Topi, pali divelti e immondizia. Accuse al sindaco di Orta Nova: “Sei responsabile, dimettiti”

Degrado a Orta Nova, l’ex primo cittadino fotografa diverse zone e chiede le dimissioni di Lasorsa

“Sono 3 anni e mezzo di amministrazione Lasorsa: amministrazione fantasma, incapace, inetta! Cumuli di immondizia dappertutto; quartieri al buio; pali caduti e mai sostituiti; erbacce che crescono ovunque; assenza di raccoglitori per deiezioni canine; topi morti e lasciati giacere in strada per diversi giorni; anarchia su viabilità e parcheggi; carenza di segnaletica stradale orizzontale e verticale; semafori non funzionanti; strade principali e non con grosse buche e rischiose per persone e mezzi”. Lo denuncia l’ex sindaco e attuale consigliere di opposizione, Dino Tarantino. Il Comune, peraltro, attende i risultati del lavoro che sta compiendo la commissione d’accesso per valutare eventuali infiltrazioni mafiose nell’amministrazione dell’ente.

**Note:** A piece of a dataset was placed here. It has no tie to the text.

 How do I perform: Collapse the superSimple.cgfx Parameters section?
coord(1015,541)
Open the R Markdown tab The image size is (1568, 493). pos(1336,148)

“Mancano i servizi essenziali: il servizio di Guardia Medica è presente a singhiozzo – continua il medico -, specie nei giorni festivi, creando criticità e seri problemi ai cittadini bisognosi di cure. I bagni pubblici chiusi privano i cittadini di un servizio indispensabile. Mi pare che basti, l’elenco di tutte le problematiche risulterebbe noioso e interminabile. In realtà, c’è molto malcontento tra la popolazione, tanti cittadini vorrebbero far sentire la loro voce: ma a chi? all’amministrazione fantasma? Devi convincerti, sindaco – prosegue -, che quanto fatto finora (ammesso che qualcosa sia stato fatto) non ha funzionato! Le promesse in campagna elettorale si sono volatilizzate.  I cittadini però non dimenticano e non sono affatto contenti per come vanno le cose.  Non è concepibile, sindaco, che tu viva il tuo ruolo istituzionale lontano dai problemi della gente. Non sei mai presente tra i cittadini e mai ti fermi ad ascoltare le loro esigenze e le criticità in cui versa la nostra comunità.  Il paese non ha visto la svolta che si auspicava e tu, sindaco, ne porti la piena responsabilità.  Se davvero vuoi bene al tuo paese, se davvero vuoi farlo ripartire – conclude -, abbi un sussulto di dignità e di responsabilità: dimettiti!”.